What to produce – The answer must be the full listing, repeated exactly.
#### Dataset extract
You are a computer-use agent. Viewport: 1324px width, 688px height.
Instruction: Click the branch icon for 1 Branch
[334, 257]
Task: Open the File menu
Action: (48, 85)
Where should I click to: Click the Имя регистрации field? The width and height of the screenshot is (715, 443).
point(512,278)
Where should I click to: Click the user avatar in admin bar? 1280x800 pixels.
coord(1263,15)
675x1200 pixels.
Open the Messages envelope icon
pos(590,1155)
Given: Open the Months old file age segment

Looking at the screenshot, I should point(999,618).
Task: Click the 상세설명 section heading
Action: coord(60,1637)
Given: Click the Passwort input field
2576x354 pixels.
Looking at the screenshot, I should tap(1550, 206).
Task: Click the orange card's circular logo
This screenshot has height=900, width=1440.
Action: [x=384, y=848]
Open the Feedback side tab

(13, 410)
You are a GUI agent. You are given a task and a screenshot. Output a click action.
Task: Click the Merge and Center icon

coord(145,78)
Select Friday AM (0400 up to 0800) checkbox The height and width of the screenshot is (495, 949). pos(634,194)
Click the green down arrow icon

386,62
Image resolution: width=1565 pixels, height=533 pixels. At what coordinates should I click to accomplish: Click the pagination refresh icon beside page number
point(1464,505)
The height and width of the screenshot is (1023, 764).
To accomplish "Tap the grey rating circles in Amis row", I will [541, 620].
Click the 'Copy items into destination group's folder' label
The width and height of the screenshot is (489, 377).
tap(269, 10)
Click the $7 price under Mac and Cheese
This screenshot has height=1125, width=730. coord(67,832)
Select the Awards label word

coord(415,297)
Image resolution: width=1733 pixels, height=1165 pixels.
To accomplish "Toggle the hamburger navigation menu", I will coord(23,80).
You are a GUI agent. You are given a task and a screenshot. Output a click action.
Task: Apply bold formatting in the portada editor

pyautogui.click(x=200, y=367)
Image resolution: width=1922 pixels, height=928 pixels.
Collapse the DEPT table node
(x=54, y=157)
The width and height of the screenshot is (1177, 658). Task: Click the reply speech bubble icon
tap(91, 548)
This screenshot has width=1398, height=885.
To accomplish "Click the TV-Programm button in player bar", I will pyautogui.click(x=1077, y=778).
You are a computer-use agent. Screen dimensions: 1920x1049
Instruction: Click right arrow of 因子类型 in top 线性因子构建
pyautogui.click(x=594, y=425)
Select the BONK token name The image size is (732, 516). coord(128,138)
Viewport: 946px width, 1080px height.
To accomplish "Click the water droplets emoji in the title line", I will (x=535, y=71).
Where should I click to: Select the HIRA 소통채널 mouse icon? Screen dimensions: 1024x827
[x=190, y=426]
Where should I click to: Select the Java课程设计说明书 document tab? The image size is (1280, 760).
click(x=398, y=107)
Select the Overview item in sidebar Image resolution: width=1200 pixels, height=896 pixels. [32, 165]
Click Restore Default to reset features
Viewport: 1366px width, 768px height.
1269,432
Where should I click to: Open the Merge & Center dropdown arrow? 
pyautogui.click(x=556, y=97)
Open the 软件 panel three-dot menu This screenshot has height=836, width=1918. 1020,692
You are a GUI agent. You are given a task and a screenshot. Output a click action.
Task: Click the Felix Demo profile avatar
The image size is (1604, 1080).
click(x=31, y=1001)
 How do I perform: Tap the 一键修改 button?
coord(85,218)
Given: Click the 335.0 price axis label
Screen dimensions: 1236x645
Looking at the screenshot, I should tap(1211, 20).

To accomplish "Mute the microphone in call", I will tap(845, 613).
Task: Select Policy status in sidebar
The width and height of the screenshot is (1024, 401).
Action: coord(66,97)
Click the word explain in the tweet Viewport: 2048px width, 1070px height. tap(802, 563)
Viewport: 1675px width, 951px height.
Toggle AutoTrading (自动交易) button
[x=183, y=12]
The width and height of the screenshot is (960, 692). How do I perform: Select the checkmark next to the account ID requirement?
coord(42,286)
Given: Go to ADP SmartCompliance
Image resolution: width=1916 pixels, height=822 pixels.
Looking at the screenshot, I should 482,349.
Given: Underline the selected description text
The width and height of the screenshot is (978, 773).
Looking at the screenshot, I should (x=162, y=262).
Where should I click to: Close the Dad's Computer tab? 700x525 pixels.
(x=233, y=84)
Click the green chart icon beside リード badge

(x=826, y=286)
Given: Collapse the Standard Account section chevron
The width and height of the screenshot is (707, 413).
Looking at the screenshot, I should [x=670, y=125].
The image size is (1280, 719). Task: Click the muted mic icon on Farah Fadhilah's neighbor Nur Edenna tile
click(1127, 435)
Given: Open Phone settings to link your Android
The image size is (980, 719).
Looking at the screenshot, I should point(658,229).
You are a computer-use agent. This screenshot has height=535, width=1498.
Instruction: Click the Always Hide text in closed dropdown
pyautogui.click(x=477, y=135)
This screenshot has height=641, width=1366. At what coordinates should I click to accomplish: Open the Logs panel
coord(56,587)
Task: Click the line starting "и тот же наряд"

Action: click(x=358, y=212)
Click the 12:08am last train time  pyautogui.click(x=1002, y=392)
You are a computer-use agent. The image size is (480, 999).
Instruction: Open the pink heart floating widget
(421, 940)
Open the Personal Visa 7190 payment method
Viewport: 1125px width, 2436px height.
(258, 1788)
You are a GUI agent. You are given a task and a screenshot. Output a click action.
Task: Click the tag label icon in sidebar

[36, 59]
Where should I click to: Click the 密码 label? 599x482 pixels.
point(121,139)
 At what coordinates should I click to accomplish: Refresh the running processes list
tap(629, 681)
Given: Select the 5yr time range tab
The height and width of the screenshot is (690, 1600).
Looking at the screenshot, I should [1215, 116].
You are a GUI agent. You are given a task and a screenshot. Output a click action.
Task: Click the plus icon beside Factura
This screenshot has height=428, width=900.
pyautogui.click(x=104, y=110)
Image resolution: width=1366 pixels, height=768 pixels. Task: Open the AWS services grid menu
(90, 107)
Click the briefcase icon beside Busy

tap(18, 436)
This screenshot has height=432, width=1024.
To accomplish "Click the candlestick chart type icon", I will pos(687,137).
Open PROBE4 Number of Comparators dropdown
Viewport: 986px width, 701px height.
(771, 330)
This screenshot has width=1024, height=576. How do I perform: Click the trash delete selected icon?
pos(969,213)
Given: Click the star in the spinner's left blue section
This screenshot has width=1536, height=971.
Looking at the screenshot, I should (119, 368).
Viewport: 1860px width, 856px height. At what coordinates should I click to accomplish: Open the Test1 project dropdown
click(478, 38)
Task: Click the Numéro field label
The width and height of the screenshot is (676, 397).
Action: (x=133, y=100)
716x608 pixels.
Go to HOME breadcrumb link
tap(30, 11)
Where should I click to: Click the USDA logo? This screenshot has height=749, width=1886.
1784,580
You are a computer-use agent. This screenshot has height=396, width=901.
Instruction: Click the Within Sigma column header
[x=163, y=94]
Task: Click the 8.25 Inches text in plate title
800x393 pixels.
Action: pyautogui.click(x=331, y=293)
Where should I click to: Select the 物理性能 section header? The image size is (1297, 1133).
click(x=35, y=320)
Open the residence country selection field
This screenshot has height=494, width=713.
########
Response box –
You are a computer-use agent. Viewport: 1324px width, 688px height.
Instruction: Click the branch icon for 1 Branch
[334, 257]
Task: Open the File menu
Action: (48, 85)
Where should I click to: Click the Имя регистрации field? The width and height of the screenshot is (715, 443).
point(512,278)
Where should I click to: Click the user avatar in admin bar? 1280x800 pixels.
coord(1263,15)
675x1200 pixels.
Open the Messages envelope icon
pos(590,1155)
Given: Open the Months old file age segment

Looking at the screenshot, I should point(999,618).
Task: Click the 상세설명 section heading
Action: coord(60,1637)
Given: Click the Passwort input field
2576x354 pixels.
Looking at the screenshot, I should tap(1550, 206).
Task: Click the orange card's circular logo
This screenshot has height=900, width=1440.
Action: [x=384, y=848]
Open the Feedback side tab

(13, 410)
You are a GUI agent. You are given a task and a screenshot. Output a click action.
Task: Click the Merge and Center icon

coord(145,78)
Select Friday AM (0400 up to 0800) checkbox The height and width of the screenshot is (495, 949). pos(634,194)
Click the green down arrow icon

386,62
Image resolution: width=1565 pixels, height=533 pixels. At what coordinates should I click to accomplish: Click the pagination refresh icon beside page number
point(1464,505)
The height and width of the screenshot is (1023, 764).
To accomplish "Tap the grey rating circles in Amis row", I will [541, 620].
Click the 'Copy items into destination group's folder' label
The width and height of the screenshot is (489, 377).
tap(269, 10)
Click the $7 price under Mac and Cheese
This screenshot has height=1125, width=730. coord(67,832)
Select the Awards label word

coord(415,297)
Image resolution: width=1733 pixels, height=1165 pixels.
To accomplish "Toggle the hamburger navigation menu", I will coord(23,80).
You are a GUI agent. You are given a task and a screenshot. Output a click action.
Task: Apply bold formatting in the portada editor

pyautogui.click(x=200, y=367)
Image resolution: width=1922 pixels, height=928 pixels.
Collapse the DEPT table node
(x=54, y=157)
The width and height of the screenshot is (1177, 658). Task: Click the reply speech bubble icon
tap(91, 548)
This screenshot has width=1398, height=885.
To accomplish "Click the TV-Programm button in player bar", I will pyautogui.click(x=1077, y=778).
You are a computer-use agent. Screen dimensions: 1920x1049
Instruction: Click right arrow of 因子类型 in top 线性因子构建
pyautogui.click(x=594, y=425)
Select the BONK token name The image size is (732, 516). coord(128,138)
Viewport: 946px width, 1080px height.
To accomplish "Click the water droplets emoji in the title line", I will (x=535, y=71).
Where should I click to: Select the HIRA 소통채널 mouse icon? Screen dimensions: 1024x827
[x=190, y=426]
Where should I click to: Select the Java课程设计说明书 document tab? The image size is (1280, 760).
click(x=398, y=107)
Select the Overview item in sidebar Image resolution: width=1200 pixels, height=896 pixels. [32, 165]
Click Restore Default to reset features
Viewport: 1366px width, 768px height.
1269,432
Where should I click to: Open the Merge & Center dropdown arrow? 
pyautogui.click(x=556, y=97)
Open the 软件 panel three-dot menu This screenshot has height=836, width=1918. 1020,692
You are a GUI agent. You are given a task and a screenshot. Output a click action.
Task: Click the Felix Demo profile avatar
The image size is (1604, 1080).
click(x=31, y=1001)
 How do I perform: Tap the 一键修改 button?
coord(85,218)
Given: Click the 335.0 price axis label
Screen dimensions: 1236x645
Looking at the screenshot, I should tap(1211, 20).

To accomplish "Mute the microphone in call", I will tap(845, 613).
Task: Select Policy status in sidebar
The width and height of the screenshot is (1024, 401).
Action: coord(66,97)
Click the word explain in the tweet Viewport: 2048px width, 1070px height. tap(802, 563)
Viewport: 1675px width, 951px height.
Toggle AutoTrading (自动交易) button
[x=183, y=12]
The width and height of the screenshot is (960, 692). How do I perform: Select the checkmark next to the account ID requirement?
coord(42,286)
Given: Go to ADP SmartCompliance
Image resolution: width=1916 pixels, height=822 pixels.
Looking at the screenshot, I should 482,349.
Given: Underline the selected description text
The width and height of the screenshot is (978, 773).
Looking at the screenshot, I should (x=162, y=262).
Where should I click to: Close the Dad's Computer tab? 700x525 pixels.
(x=233, y=84)
Click the green chart icon beside リード badge

(x=826, y=286)
Given: Collapse the Standard Account section chevron
The width and height of the screenshot is (707, 413).
Looking at the screenshot, I should [x=670, y=125].
The image size is (1280, 719). Task: Click the muted mic icon on Farah Fadhilah's neighbor Nur Edenna tile
click(1127, 435)
Given: Open Phone settings to link your Android
The image size is (980, 719).
Looking at the screenshot, I should point(658,229).
You are a computer-use agent. This screenshot has height=535, width=1498.
Instruction: Click the Always Hide text in closed dropdown
pyautogui.click(x=477, y=135)
This screenshot has height=641, width=1366. At what coordinates should I click to accomplish: Open the Logs panel
coord(56,587)
Task: Click the line starting "и тот же наряд"

Action: click(x=358, y=212)
Click the 12:08am last train time  pyautogui.click(x=1002, y=392)
You are a computer-use agent. The image size is (480, 999).
Instruction: Open the pink heart floating widget
(421, 940)
Open the Personal Visa 7190 payment method
Viewport: 1125px width, 2436px height.
(258, 1788)
You are a GUI agent. You are given a task and a screenshot. Output a click action.
Task: Click the tag label icon in sidebar

[36, 59]
Where should I click to: Click the 密码 label? 599x482 pixels.
point(121,139)
 At what coordinates should I click to accomplish: Refresh the running processes list
tap(629, 681)
Given: Select the 5yr time range tab
The height and width of the screenshot is (690, 1600).
Looking at the screenshot, I should [1215, 116].
You are a GUI agent. You are given a task and a screenshot. Output a click action.
Task: Click the plus icon beside Factura
This screenshot has height=428, width=900.
pyautogui.click(x=104, y=110)
Image resolution: width=1366 pixels, height=768 pixels. Task: Open the AWS services grid menu
(90, 107)
Click the briefcase icon beside Busy

tap(18, 436)
This screenshot has height=432, width=1024.
To accomplish "Click the candlestick chart type icon", I will pos(687,137).
Open PROBE4 Number of Comparators dropdown
Viewport: 986px width, 701px height.
(771, 330)
This screenshot has width=1024, height=576. How do I perform: Click the trash delete selected icon?
pos(969,213)
Given: Click the star in the spinner's left blue section
This screenshot has width=1536, height=971.
Looking at the screenshot, I should (119, 368).
Viewport: 1860px width, 856px height. At what coordinates should I click to accomplish: Open the Test1 project dropdown
click(478, 38)
Task: Click the Numéro field label
The width and height of the screenshot is (676, 397).
Action: (x=133, y=100)
716x608 pixels.
Go to HOME breadcrumb link
tap(30, 11)
Where should I click to: Click the USDA logo? This screenshot has height=749, width=1886.
1784,580
You are a computer-use agent. This screenshot has height=396, width=901.
Instruction: Click the Within Sigma column header
[x=163, y=94]
Task: Click the 8.25 Inches text in plate title
800x393 pixels.
Action: pyautogui.click(x=331, y=293)
Where should I click to: Select the 物理性能 section header? The image size is (1297, 1133).
click(x=35, y=320)
Open the residence country selection field
This screenshot has height=494, width=713.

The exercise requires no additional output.